Dan Collins’s Looks Good On Paper for the 12th of September is a simple early-autumn panorama kind of strip. Mathematics — particularly, geometry — gets used as the type case for elementary school. I suppose as long as diagramming sentences is out of fashion there’s no better easy-to-draw choice.

When he showed his wife the abacus he'd bought, she thought it was ``_ _ _ - _ _ _''.

David L Hoyt and Jeff Knurek’s Jumble for the 14th of September.

David L Hoyt and Jeff Knurek’s Jumble for the 14th of September is an abacus joke. For folks who want to do the Jumble themselves, a hint: the second word is not “Dummy” however appealing an unscramble that looks.

Stephen Beals’s Adult Children for the 14th builds on the idea of what if the universe were made wrong. And that’s expressed as a mathematics error in the building of the universe. The idea of mathematics as a transcendent and even god-touching thing is an old one. I imagine this reflects how a logically deduced fact has some kind of universal truth, that a sound argument is sound regardless of who makes it, or considers it. It’s a heady idea. Mathematics also allows us to say some very specific, and remarkable, things about the infinite. This is another god-touching notion. But we don’t have sound reason to think that universe-making must be mathematical. Mathematics can describe many aspects of the universe eerily well, yes. But is it necessary that a universe be mathematically consistent? The question seems to defy any kind of empirical answer; we must listen to philosophers, who can at least give us a reasoned answer.

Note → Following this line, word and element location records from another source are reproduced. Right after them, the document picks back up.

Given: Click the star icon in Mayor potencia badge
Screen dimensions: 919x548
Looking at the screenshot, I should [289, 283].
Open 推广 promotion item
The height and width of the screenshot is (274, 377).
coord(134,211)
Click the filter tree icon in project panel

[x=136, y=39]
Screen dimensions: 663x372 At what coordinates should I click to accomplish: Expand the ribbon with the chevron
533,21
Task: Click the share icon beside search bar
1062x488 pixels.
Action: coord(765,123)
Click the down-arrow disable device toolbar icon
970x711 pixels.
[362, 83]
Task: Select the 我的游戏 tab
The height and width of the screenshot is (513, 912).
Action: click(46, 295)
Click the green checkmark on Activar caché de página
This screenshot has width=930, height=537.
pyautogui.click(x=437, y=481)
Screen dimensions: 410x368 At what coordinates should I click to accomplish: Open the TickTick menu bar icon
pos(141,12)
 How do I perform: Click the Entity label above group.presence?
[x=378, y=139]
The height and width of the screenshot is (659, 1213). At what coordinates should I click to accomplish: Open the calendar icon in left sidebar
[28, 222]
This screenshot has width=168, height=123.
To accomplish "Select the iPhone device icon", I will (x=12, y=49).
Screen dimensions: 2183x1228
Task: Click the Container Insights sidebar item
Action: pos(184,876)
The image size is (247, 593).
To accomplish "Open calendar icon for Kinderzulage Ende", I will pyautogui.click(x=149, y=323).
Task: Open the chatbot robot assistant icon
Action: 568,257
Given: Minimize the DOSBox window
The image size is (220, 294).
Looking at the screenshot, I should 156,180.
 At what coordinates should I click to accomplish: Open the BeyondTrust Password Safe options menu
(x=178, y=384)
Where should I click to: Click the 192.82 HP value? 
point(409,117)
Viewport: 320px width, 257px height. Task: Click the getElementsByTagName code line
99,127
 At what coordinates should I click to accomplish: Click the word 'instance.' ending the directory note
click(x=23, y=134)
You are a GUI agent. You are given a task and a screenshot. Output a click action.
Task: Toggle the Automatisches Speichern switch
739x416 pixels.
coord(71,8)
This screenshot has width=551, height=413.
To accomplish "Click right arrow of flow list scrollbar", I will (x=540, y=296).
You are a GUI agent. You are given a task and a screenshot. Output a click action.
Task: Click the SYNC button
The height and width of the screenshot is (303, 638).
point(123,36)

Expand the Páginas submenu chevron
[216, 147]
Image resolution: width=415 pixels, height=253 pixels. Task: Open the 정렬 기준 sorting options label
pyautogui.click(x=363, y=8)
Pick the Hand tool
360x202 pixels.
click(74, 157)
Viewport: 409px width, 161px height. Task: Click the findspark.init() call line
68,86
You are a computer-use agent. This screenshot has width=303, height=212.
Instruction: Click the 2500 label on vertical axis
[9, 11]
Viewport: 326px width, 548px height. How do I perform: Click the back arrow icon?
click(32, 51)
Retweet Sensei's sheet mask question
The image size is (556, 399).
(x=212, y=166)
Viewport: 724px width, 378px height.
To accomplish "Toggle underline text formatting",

Tom Thaves’s Frank and Ernest for the 14th of September depicts cave-Frank and cave-Ernest at the dawn of numbers. It suggests the symbol 1 being a representation of a stick, and 0 as a stone. The 1 as a stick seems at least imaginable; counting off things by representing them as sticks or as stroke marks feels natural. Of course I say that coming from a long heritage of doing just that. 0, as I understand it, seems to derive from making with a dot a place where zero of whatever was to be studied should appear; the dot grew into a loop probably to make it harder to miss.